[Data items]
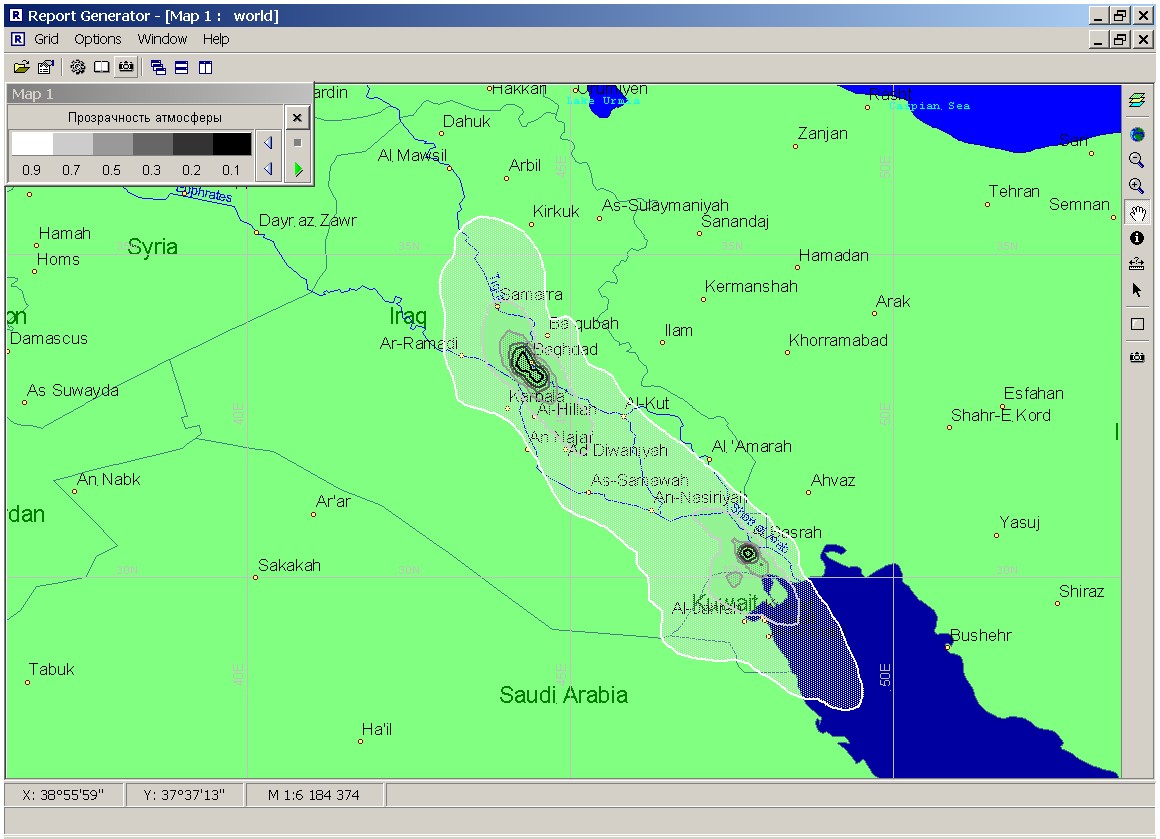Select the zoom out magnifier tool

(1137, 160)
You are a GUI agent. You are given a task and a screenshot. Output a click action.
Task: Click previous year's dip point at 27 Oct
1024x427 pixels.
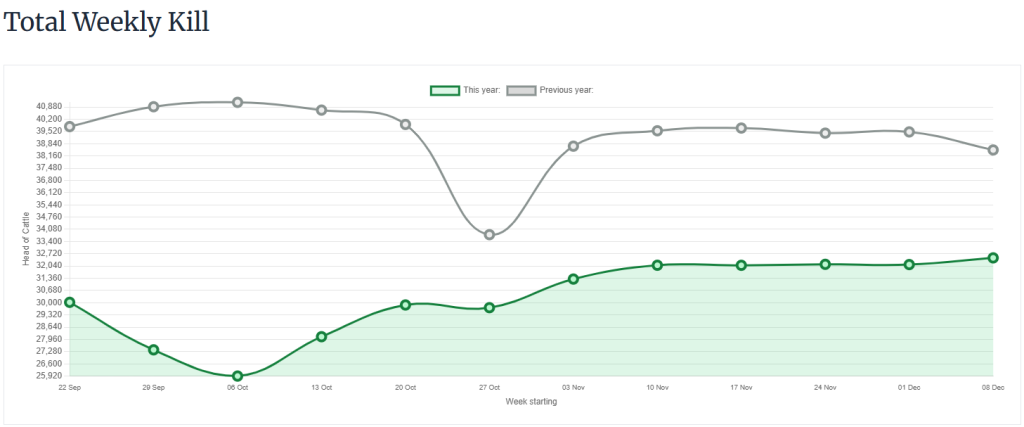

> _What to work on_: Rewrite the rows above, renaming "dip point" to "low point" and changing nothing else. Leave the pictures out of your answer.

> _Answer in full_:
Select the zoom out magnifier tool

(1137, 160)
You are a GUI agent. You are given a task and a screenshot. Output a click action.
Task: Click previous year's low point at 27 Oct
1024x427 pixels.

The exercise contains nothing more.